To evaluate the impact of single-nucleotide polymorphisms (SNPs) in CYP2C9, MDR1, SLCO1B1 and ABCG2 on the pharmacokinetics of fluvastatin in Chinese participants.A pharmacokinetic study of fluvastatin (single dose 40 mg) was conducted in 12 healthy Chinese volunteers. Plasma concentrations of fluvastatin were determined by a high-performance liquid chromatography with fluorescence detection. Pharmacokinetic parameters were calculated by non-compartmental method. The SNPs were determined by TaqMan®(MGB) genotyping assay.Effect of CYP2C93 (c.1075A>C) on area under the plasma concentration-time curve (AUC) of fluvastatin was statistically significant. Heterozygous variant (C/A) carriers had higher AUC values compared to homozygous wild type (A/A) carriers (922.03±148.17 µg · h · L - 1 vs. 496.00±168.93 µg · h · L - 1, P=0.003092). The elimination half-life (T 1/2) values of fluvastatin were longer in MDR1 2677non-G carriers than in MDR1 2677G carriers (2.21±0.47 h vs. 1.25±0.62 h, P=0.02319), and also they were longer in MDR1 1236T-2677non-G-3435T carriers than in MDR1 1236C-2677G-3435C carriers (2.31±0.51 h vs. 1.32±0.62 h, P=0.03320). MDR1 C3435T polymorphism had a significant effect on maximal plasma concentrations (C max) of fluvastatin. Mutation gene T (TT+CT) carriers had higher C max values compared to homozygous wild type (C/C) carriers (688.54±142.67 µg · L - 1 vs. . 413.78±177.83 µg · L - 1, P=0.01448). Some SNPs such as MDR1 C1236T, ABCG2 c.34G>A, ABCG2 c.421C>A, SLCO1B1 c.388 A>G, SLCO1B1 c.521 T>C, SLCO1B1 c.571 T>C and SLCO1B1 c.597 C>T have no significant effects on fluvastatin pharmacokinetics.CYP2C93(1075A>C), MDR1 C3435T and MDR1 G2677T/A were determinants of inter-subject variability in fluvastatin pharmacokinetics in healthy Chinese volunteers.
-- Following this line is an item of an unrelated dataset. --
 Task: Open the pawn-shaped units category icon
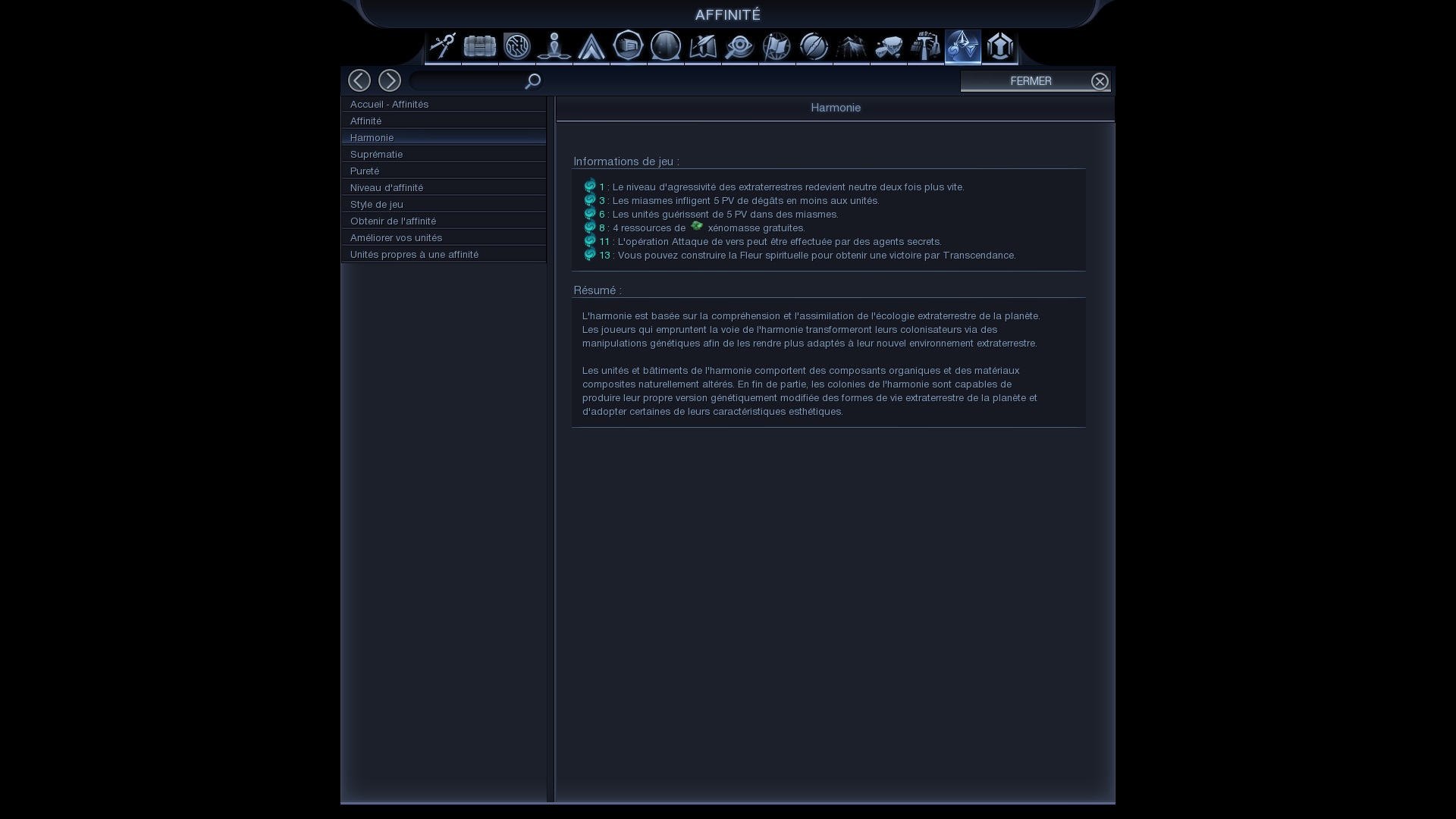[554, 46]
评估细胞色素P450 2C9(CYP2C9)、多药耐药蛋白1(MDR1)、有机阴离子转运多肽1B1(SLCO1B1)和ATP结合盒转运体G2(ABCG2)中的单核苷酸多态性(SNP)对氟伐他汀在中国受试者体内药代动力学的影响。对12名健康中国志愿者进行了氟伐他汀(单剂量40mg)的药代动力学研究。采用高效液相色谱-荧光检测法测定血浆中氟伐他汀的浓度。采用非房室模型方法计算药代动力学参数。通过TaqMan®(MGB)基因分型检测法测定SNP。CYP2C93(c.1075A>C)对氟伐他汀血浆浓度-时间曲线下面积(AUC)的影响具有统计学意义。与纯合野生型(A/A)携带者相比,杂合变异型(C/A)携带者的AUC值更高(922.03±148.17µg·h·L⁻¹ 对496.00±168.93µg·h·L⁻¹,P=0.003092)。MDR1 2677非G携带者中氟伐他汀的消除半衰期(T₁/₂)值长于MDR1 2677G携带者(2.21±0.47h对1.25±0.62h,P=0.023从),MDR1 1236T-2677非G-3从5T携带者中氟伐他汀的消除半衰期也长于MDR1 1236C-2677G-3从5C携带者(2.31±0.51h对1.32±0.62h,P=0.03320)。MDR1 C3从5T多态性对氟伐他汀的最大血浆浓度(Cmax)有显著影响。与纯合野生型(C/C)携带者相比,突变基因T(TT+CT)携带者的Cmax值更高(688.54±142.67µg·L⁻¹对413.78±177.83µg·L⁻¹,P=0.01448)。一些SNP,如MDR1 C1236T、ABCG2 c.3从G>A、ABCG2 c.421C>A、SLCO1B1 c.388 A>G、SLCO1B1 c.521 T>C、SLCO1B1 c.571 T>C和SLCO1B1 c.597 C>T对氟伐他汀的药代动力学无显著影响。CYP2C93(1075A>C)、MDR1 C3从5T和MDR1 G2677T/A是健康中国志愿者中氟伐他汀药代动力学个体间差异的决定因素。